Big Bend Conservation Alliance launches Serious Starlight fundraiser 

Our Lady of the Dark Sky by artist Julie Speed. The nun holds a white crowned sparrow during its migration as the profile of the McDonald Observatory and the dark skies are featured in the background. Posters of Our Lady of the Dark Sky are on sale through May 7, benefitting the Big Bend Conservation Alliance’s light swap program. Courtesy of BBCA.

BIG BEND — The Big Bend Conservation Alliance (BBCA) launched a dark skies fundraiser this week with the help of Marfa-based artist Julie Speed. 

A series of posters designed by Speed, T-shirts featuring Speed’s artwork and more are available through May 7 at A limited edition print, Starboard, is also available through Fort Davis’ Webb Gallery, and WRONG Marfa will have a stock of posters available in their gallery as well. 

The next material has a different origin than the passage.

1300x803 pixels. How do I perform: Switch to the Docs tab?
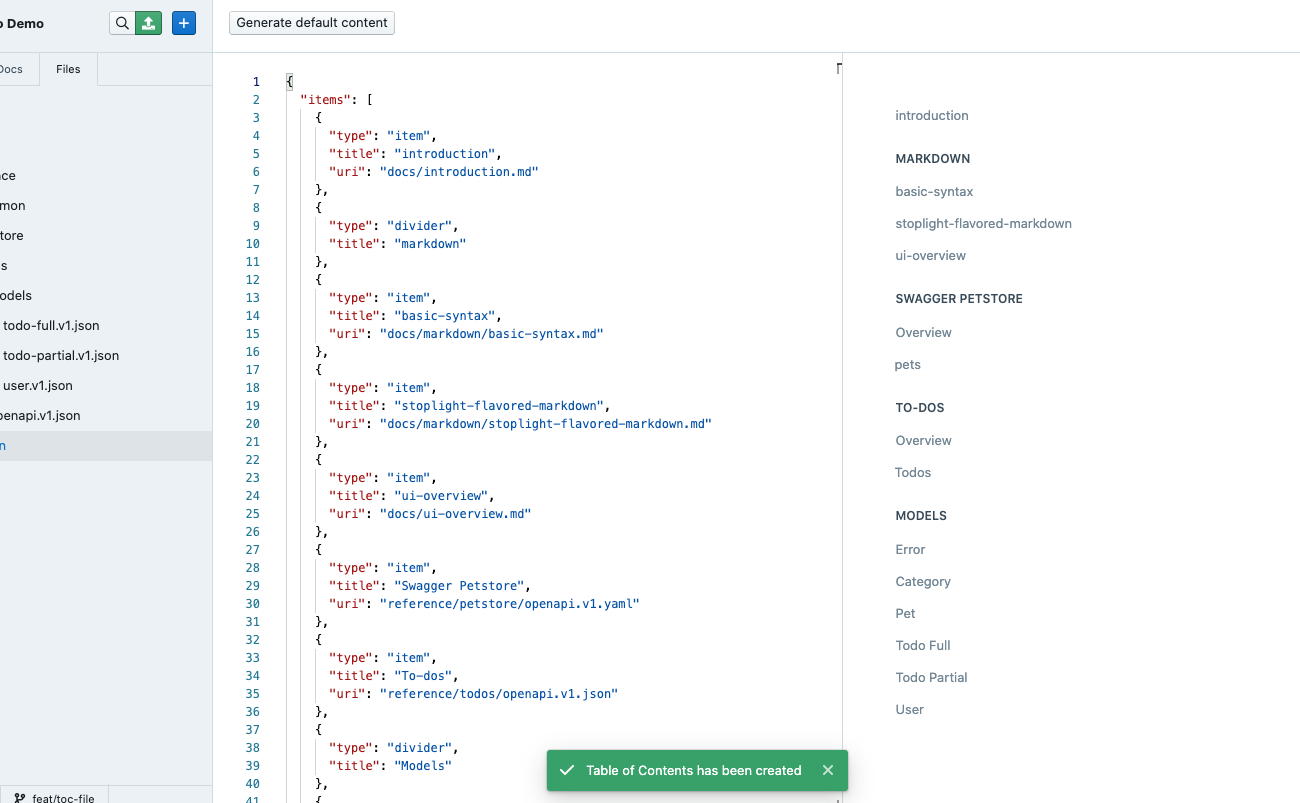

All proceeds go to BBCA’s Serious Starlight program, which swaps lights in the Big Bend with dark sky compliant fixtures, helping preserve the night skies in one of the darkest regions of the world. 

“My new side project is a couple of Dark Sky nuns,” said Speed. The project is a spinoff of her Purgatory of Nuns series. One of the new works, Our Lady of the Dark Sky, offers protection against night blindness, tech zombification and city lights. It is one of several works available on signed posters helping raise funds for Serious Starlight. “This one was already Notre Dame du Refuge, so it wasn’t a far reach to make her a dark sky refuge protector,” she said. 

As part of the Serious Starlight program, BBCA works to shield lights with fixtures that point light down at the ground rather than up into the sky. Over the past two years, since the program’s beginning, the organization has replaced all the municipal lights in Presidio, bringing street lights in the town to 100% compliance, and has replaced 40% of the older mercury vapor lights in Marfa that are eligible for the program. Next steps include replacing approximately 250 noncompliant street lights in Alpine and working with more than 100 residents throughout the tri-county area that have signed up to swap out their old mercury vapor lights — fixtures that emit some of the worst light pollution in the region.

The fundraiser coincides with International Dark Sky Week and the first anniversary of the International Big Bend Dark Sky Reserve, a designation given to the region by the International Dark-Sky Association, making the Big Bend the largest “Dark Sky Reserve” in the world, protecting major wildlife habitats and migration corridors in Far West Texas and Northern Mexico.